There were a few "missionary women" there who were decked out in all white clothes.  They look just like nurses in uniform. They even wear the caps.  Everyone else was dressed in black. Everyone.  The men and the boys all had on suits and the women were dressed sharply with oversized broaches and hats.  My wife Carolyn and I were the only white people present in a packed house.

There were four of us on the platform. I managed to avoid sitting in one of the "thrones" by going more to the side of the platform where there was a bench similar to those on the floor.  (I just felt funny sitting in that regal looking chair.)   The choir assumed their places.  It was Tuesday in the middle of the day so it was composed of mostly women and some few men.  The organist was a pleasant looking young man who was an extremely talented musician.  He was expert at doing that unique black church organ accompaniment thing to everything that was done in the service.  For those who have never heard this it is the interpretive skill of the organist to mimic somewhat the cadence and inflection of a speaker.   This has the effect of turning a speech into a kind of song made up on the spot.  The music was mostly unfamiliar to me until they got into a snappy version of "Rough Side of the Mountain".  They really did that one up right and I found my foot tapping.  You just can't help it.  It's automatic.

I got up the read the scriptures and when I did I found myself joined with a swelling of "amens", "yeeeesss's", "uhmm hummmm's" and "that's right's".  I found myself feeling like I was preaching when I was just reading the scriptures.  It is easy to get caught up in that and I felt energized by the encouragement.  When I began my prayer, the organist did his thing.  At first I was distracted by it, but it grew on me quickly as he punctuated my voice tones with celestial riffs and heavenly harmonies from his skilled fingers.  For about 5 minutes I was an honorary black minister!

After a host of people shared memories and gave encouragements to the family, the preacher got up and preached.  In typical Deep South African-American fashion the delivery started out slow and deliberate but grew bolder and more poetic to reach a climactic plateau in which he was almost singing as well as preaching.  The organist followed and sometimes even led him as he delivered his message.  It was not a solo performance but definitely a duo.  As the speaker got to an especially intense run of speech the other men on the platform stood up and swayed forward and backward. 

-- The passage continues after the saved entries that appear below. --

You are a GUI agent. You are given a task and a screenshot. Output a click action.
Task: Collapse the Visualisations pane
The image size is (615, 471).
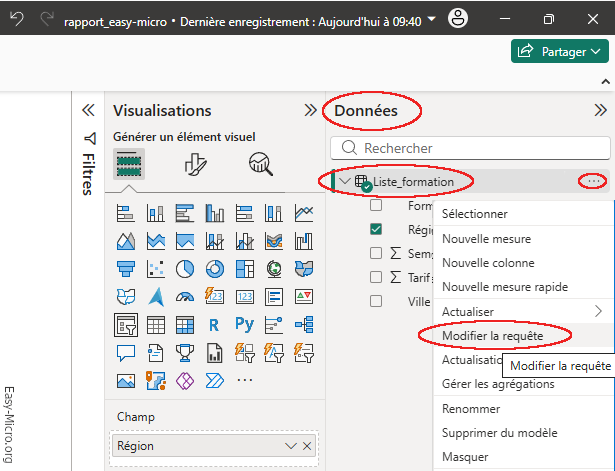coord(310,111)
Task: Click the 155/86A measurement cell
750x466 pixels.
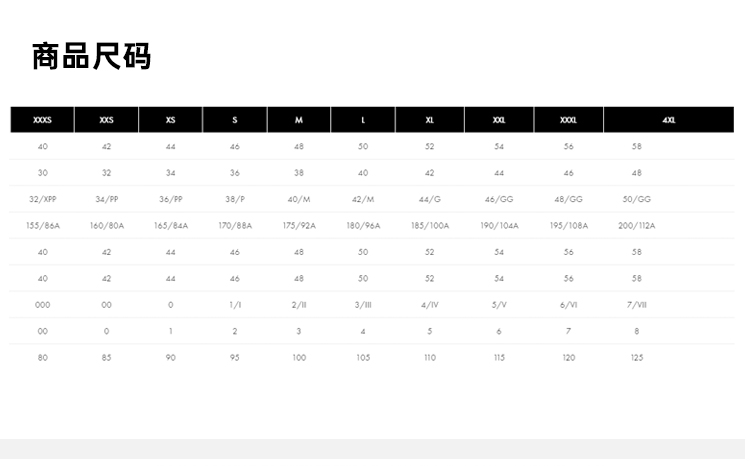Action: [x=42, y=226]
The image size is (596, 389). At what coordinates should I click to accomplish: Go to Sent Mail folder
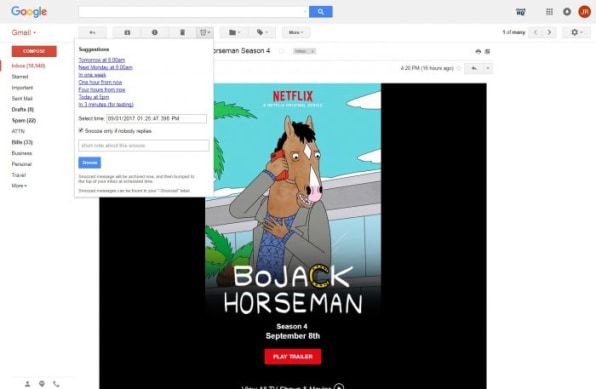pyautogui.click(x=22, y=98)
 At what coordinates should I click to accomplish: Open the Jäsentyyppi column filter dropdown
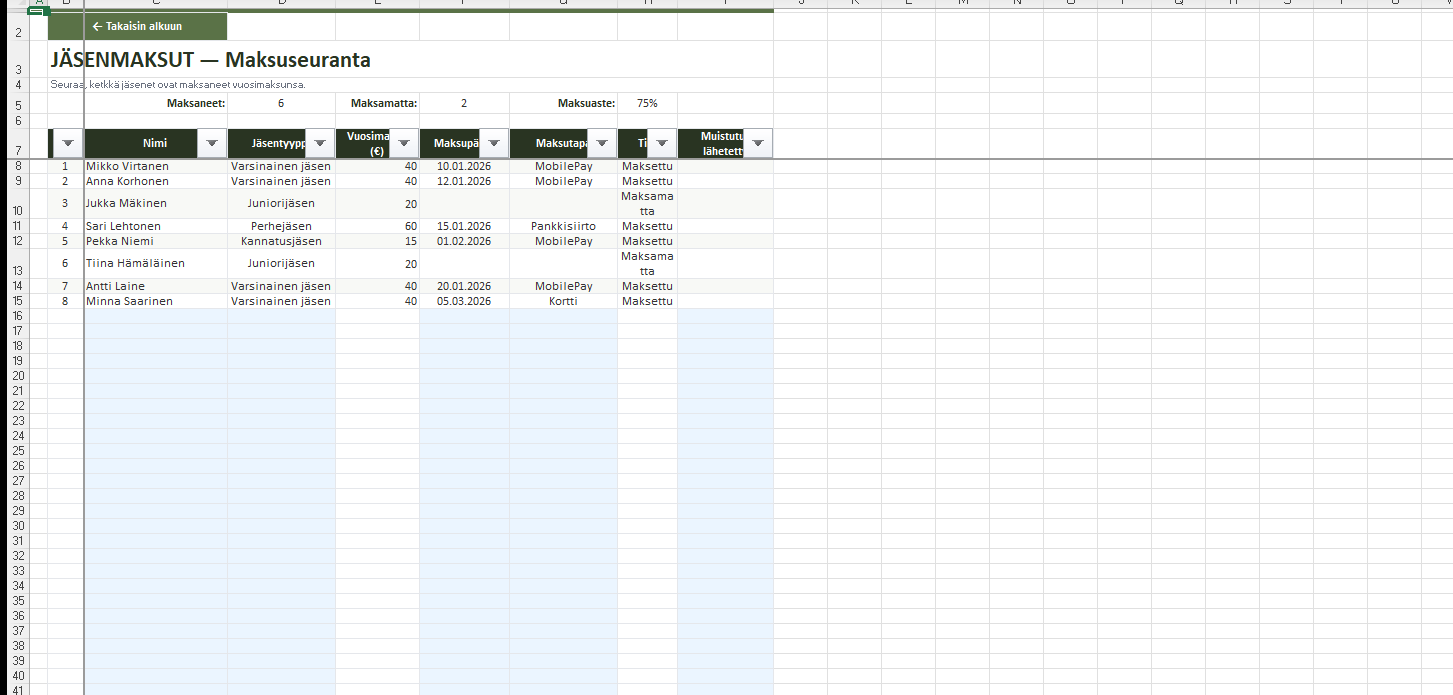pyautogui.click(x=319, y=144)
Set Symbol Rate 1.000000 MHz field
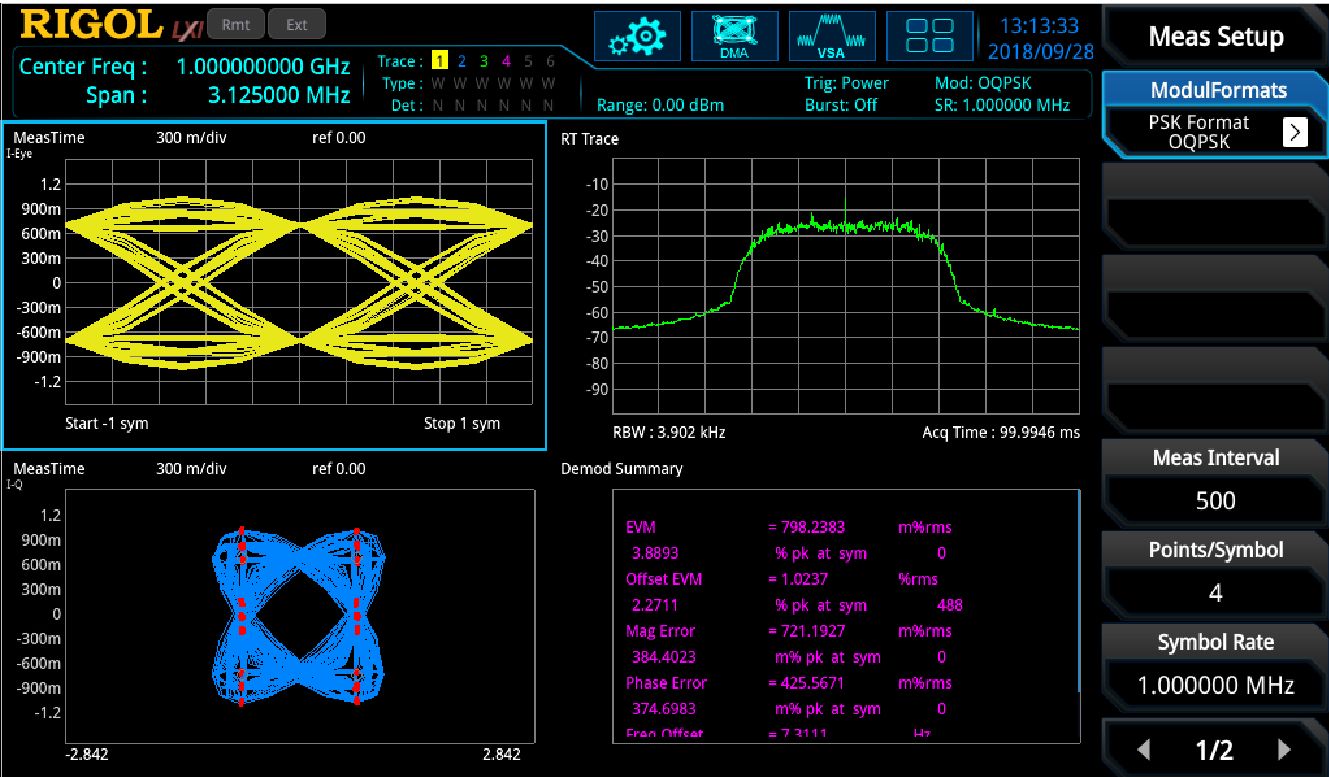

At a point one of them reached out to touch the speaker on the shoulder as if the say "I'm with you brother!"  I kept my seat but felt strange about this not knowing if it might be presumptuous on my part to join them in this exercise of support, me being a visiting pastor, or if I was guilty of appearing aloof by my remaining seated.  I consoled myself that some traditions are best kept by those who have them built into their souls from childhood rather than by those for whom it is foreign and awkward.

Finally at the close we greeted the family one more time and then the most orderly "recessional" took place I have ever seen.  As if under silent direction, the flowers were all taken out by the deceased's grandchildren.  The congregation then moved out of the building in order beginning at the left rear of the auditorium moving first to the front and then along the other side to exit the door in the back.  Each row waited respectfully for the previous row to clear before moving out into the isle.  Finally all were outside where the hearse, Sheriff Deputies and long line of cars were waiting.  I have never seen such a display of order and reverence with no visible signs of direction.

I am glad that I was able to experience this little piece of Southern culture and thought maybe others might enjoy reading the report.